The count of lines with the string "track" in the material is all that should be returned.
• • • •
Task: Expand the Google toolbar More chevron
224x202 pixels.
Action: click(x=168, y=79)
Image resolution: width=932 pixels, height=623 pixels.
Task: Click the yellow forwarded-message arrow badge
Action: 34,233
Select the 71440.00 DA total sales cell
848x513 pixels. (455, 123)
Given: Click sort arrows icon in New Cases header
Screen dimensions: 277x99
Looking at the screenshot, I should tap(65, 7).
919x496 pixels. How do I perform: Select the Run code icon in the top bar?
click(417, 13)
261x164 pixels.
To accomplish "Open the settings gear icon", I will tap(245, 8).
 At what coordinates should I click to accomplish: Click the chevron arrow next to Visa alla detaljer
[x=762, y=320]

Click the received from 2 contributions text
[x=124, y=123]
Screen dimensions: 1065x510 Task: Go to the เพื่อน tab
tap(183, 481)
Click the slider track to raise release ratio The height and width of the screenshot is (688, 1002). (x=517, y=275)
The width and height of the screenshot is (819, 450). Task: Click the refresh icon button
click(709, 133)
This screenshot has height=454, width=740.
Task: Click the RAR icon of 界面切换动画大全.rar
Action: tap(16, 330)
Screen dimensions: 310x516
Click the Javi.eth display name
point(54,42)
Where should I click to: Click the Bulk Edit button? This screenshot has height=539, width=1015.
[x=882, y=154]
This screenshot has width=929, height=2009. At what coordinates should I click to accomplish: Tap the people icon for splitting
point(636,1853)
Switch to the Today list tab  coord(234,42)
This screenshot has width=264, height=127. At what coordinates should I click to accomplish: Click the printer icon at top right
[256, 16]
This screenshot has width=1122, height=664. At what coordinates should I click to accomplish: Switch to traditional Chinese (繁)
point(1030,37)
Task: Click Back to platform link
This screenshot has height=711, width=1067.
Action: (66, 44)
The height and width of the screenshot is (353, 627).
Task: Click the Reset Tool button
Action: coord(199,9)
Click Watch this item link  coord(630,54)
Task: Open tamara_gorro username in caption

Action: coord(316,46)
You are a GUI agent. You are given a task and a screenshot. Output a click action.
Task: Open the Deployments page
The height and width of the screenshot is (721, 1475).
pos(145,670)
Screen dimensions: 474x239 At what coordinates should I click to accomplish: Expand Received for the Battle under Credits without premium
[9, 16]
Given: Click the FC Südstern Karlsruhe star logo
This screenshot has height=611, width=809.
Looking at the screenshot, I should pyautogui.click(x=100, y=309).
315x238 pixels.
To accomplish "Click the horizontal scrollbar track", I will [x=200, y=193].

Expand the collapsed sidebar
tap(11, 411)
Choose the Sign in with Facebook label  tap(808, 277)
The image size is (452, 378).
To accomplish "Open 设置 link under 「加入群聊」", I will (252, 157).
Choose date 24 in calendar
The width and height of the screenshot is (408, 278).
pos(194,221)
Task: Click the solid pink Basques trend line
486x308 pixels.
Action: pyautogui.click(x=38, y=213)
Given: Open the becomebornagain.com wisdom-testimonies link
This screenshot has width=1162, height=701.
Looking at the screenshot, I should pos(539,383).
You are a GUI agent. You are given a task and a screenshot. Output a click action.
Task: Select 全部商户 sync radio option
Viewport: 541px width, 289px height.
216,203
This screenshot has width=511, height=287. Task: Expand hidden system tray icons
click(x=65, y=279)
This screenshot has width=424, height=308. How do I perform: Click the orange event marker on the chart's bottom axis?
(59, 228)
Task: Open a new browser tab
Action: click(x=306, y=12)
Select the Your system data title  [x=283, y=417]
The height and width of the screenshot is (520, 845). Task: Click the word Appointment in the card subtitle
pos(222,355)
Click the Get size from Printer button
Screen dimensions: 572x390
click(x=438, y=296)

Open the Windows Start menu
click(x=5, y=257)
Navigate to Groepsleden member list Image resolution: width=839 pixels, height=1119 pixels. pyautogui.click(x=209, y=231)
• • • •
— ANSWER TO THIS PROBLEM —
2